Task Scheduler can be compared to cron or anacron on Unix-like operating systems. This service should not be confused with the scheduler, which is a core component of the OS kernel that allocates CPU resources to processes already running.

==Versions==

===Task Scheduler 1.0===
Task Scheduler 1.0 is included with Windows NT 4.0 (with Internet Explorer 4.0 or later), Windows 2000, Windows XP and Windows Server 2003. It runs as a Windows Service, and the task definitions and schedules are stored in binary .job files. Tasks are manipulated directly by manipulating the .job files. Each task corresponds to single action. On Windows 95 (with Internet Explorer 4.0 or later), Windows 98 and Windows Me, the Task Scheduler runs as an ordinary program, mstask.exe. It also displays a status icon in the notification area on Windows 95 and Windows 98 and runs as a hidden service on Windows Me, but can be made to show a tray icon. Computer programs and scripts can access the service through six COM interfaces. Microsoft provides a scheduling agent DLL, a sample VBScript and a configuration file to automate Task Scheduler.

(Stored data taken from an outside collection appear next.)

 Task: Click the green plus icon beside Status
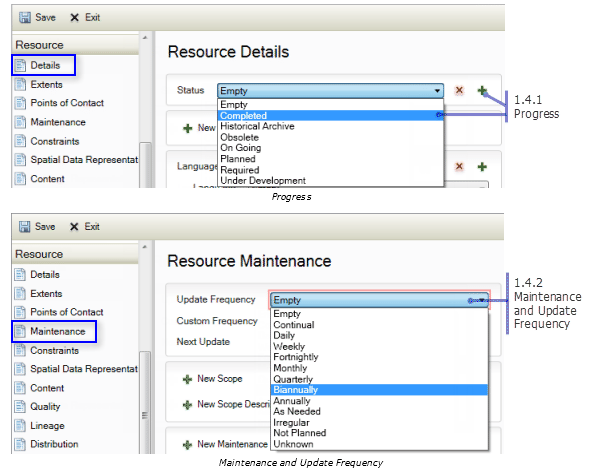(482, 90)
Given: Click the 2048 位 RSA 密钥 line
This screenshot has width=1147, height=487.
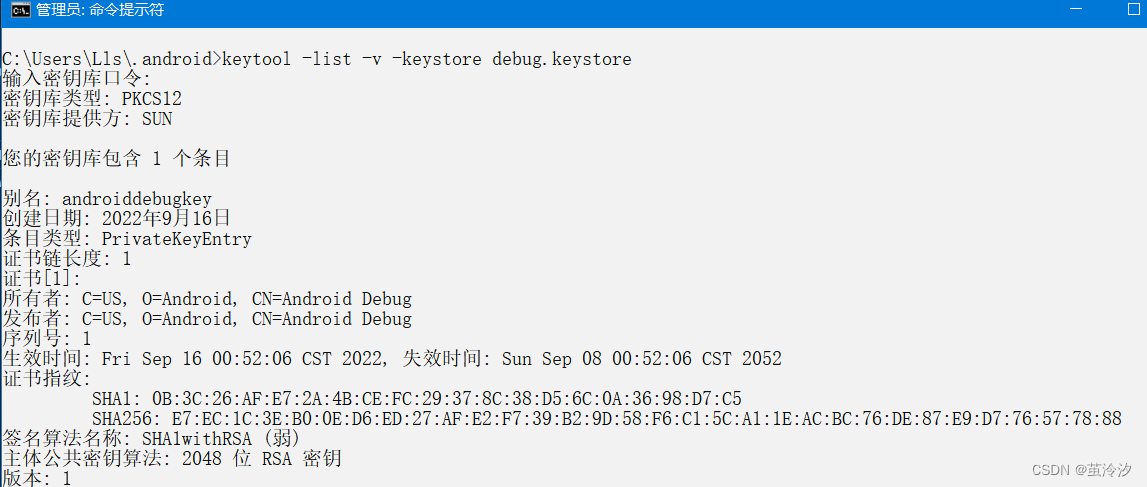Looking at the screenshot, I should click(x=262, y=458).
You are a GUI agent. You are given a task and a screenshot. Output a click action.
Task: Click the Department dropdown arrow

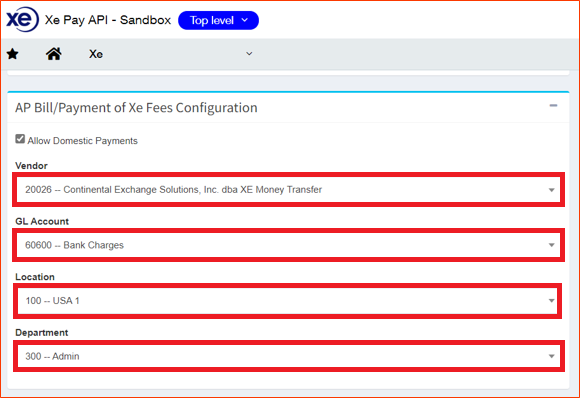552,356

In addition to the graphical user interface for Task Scheduler in Control Panel, Windows provides two command-line tools for managing scheduled task: at.exe (deprecated) and schtasks.exe. However, at.exe cannot access tasks created or modified by Control Panel or schtasks.exe. Also, tasks created with at.exe are not interactive by default; interactivity needs to be explicitly requested. The binary ".job" files which the AT command produces are stored in the %WINDIR%\Tasks directory.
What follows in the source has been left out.